Description of the task:
Hunt through the lines below for the string "account" and copy each one that has it.

Stored records:
-=-=-=-=-

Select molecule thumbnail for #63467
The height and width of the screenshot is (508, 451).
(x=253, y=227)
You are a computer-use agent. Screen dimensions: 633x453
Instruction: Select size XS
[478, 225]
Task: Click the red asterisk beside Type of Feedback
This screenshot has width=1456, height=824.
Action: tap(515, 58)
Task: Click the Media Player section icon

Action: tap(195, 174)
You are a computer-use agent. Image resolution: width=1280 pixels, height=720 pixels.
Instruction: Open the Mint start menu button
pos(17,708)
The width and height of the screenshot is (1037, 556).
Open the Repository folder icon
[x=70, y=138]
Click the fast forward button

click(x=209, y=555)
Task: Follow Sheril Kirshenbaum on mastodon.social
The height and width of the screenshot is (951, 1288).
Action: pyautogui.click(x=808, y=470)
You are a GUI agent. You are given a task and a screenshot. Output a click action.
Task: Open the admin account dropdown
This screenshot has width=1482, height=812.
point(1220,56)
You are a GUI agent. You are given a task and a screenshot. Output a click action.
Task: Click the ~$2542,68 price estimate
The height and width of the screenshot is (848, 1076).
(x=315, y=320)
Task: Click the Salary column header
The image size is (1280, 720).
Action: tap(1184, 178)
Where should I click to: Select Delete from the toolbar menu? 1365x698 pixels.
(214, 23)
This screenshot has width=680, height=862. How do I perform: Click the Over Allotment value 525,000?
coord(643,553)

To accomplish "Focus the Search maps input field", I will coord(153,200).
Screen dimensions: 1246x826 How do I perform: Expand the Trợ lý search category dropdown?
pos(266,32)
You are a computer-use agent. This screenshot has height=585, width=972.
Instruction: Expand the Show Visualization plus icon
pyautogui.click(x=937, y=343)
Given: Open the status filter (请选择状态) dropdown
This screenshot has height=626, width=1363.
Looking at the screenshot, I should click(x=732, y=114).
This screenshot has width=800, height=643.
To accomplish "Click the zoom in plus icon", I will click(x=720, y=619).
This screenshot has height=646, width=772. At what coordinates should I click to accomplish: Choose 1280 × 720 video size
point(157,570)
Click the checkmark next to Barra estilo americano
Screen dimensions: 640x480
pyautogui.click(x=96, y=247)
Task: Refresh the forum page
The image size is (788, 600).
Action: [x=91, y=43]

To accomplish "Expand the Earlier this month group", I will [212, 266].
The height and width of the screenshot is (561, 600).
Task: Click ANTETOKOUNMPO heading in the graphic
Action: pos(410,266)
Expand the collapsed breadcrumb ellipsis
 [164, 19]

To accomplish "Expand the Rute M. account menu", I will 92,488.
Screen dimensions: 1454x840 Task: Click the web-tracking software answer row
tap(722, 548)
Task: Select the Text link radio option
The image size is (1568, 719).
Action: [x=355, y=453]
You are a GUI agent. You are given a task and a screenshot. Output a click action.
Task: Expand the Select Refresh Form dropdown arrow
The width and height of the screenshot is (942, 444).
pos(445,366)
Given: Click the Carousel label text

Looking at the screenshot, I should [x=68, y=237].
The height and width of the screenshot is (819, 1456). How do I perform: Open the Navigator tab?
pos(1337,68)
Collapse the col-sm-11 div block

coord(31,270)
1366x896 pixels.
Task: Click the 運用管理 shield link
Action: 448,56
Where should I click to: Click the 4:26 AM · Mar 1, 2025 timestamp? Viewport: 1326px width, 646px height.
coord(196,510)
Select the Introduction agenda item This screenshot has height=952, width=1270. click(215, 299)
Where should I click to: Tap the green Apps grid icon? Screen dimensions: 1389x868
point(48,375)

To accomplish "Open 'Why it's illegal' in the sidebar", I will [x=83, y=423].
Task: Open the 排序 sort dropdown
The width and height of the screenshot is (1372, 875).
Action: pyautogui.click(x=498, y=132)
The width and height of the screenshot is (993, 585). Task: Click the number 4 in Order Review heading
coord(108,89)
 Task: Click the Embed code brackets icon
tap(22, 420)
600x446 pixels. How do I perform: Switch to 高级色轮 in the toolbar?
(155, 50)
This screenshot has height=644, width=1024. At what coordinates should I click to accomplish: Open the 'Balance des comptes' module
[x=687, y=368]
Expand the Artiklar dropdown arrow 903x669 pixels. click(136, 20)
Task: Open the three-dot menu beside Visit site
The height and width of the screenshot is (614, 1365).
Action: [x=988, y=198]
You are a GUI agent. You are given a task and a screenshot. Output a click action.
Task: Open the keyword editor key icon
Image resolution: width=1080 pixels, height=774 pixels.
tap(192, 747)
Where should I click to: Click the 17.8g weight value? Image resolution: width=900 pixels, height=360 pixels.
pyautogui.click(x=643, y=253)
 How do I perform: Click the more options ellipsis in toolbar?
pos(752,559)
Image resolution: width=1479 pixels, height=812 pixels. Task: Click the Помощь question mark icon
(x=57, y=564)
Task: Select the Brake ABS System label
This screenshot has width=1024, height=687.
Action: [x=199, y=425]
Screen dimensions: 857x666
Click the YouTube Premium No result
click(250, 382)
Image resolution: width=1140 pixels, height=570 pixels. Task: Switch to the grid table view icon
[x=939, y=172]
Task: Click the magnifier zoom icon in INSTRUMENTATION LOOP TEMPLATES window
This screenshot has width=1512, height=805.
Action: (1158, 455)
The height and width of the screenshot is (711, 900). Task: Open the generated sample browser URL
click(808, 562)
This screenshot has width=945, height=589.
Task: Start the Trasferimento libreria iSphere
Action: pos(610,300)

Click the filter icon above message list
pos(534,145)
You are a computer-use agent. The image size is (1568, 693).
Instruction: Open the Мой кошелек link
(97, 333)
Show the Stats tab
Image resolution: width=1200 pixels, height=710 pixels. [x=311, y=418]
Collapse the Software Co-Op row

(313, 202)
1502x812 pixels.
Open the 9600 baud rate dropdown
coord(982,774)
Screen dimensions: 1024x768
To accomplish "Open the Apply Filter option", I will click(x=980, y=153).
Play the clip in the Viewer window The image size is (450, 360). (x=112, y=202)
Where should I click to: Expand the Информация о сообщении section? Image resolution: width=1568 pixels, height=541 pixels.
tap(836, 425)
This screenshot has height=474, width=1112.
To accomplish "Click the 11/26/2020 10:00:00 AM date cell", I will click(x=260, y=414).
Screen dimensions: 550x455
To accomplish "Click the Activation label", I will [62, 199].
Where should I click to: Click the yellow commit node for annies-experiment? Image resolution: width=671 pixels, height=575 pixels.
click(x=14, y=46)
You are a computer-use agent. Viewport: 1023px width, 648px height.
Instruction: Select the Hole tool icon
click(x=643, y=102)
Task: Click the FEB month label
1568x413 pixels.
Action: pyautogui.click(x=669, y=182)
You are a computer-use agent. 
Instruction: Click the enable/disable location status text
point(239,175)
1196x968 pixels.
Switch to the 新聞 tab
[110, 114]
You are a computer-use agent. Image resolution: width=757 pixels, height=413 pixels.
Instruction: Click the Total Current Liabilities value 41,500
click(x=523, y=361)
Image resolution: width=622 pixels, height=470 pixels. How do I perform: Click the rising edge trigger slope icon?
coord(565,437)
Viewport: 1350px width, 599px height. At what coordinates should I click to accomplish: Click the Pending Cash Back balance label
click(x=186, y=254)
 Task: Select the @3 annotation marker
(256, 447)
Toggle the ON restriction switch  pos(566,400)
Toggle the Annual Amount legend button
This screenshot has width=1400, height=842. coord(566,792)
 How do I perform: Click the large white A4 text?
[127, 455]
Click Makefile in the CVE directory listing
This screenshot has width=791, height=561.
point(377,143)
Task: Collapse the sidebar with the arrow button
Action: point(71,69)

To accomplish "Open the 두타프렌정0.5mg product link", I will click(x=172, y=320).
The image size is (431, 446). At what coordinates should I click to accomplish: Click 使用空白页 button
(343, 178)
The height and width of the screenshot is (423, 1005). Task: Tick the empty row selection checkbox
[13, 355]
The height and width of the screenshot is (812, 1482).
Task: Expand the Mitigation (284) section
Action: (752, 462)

-=-=-=-=-

Result:
Task: Open the admin account dropdown
To accomplish "Expand the Rute M. account menu", I will 92,488.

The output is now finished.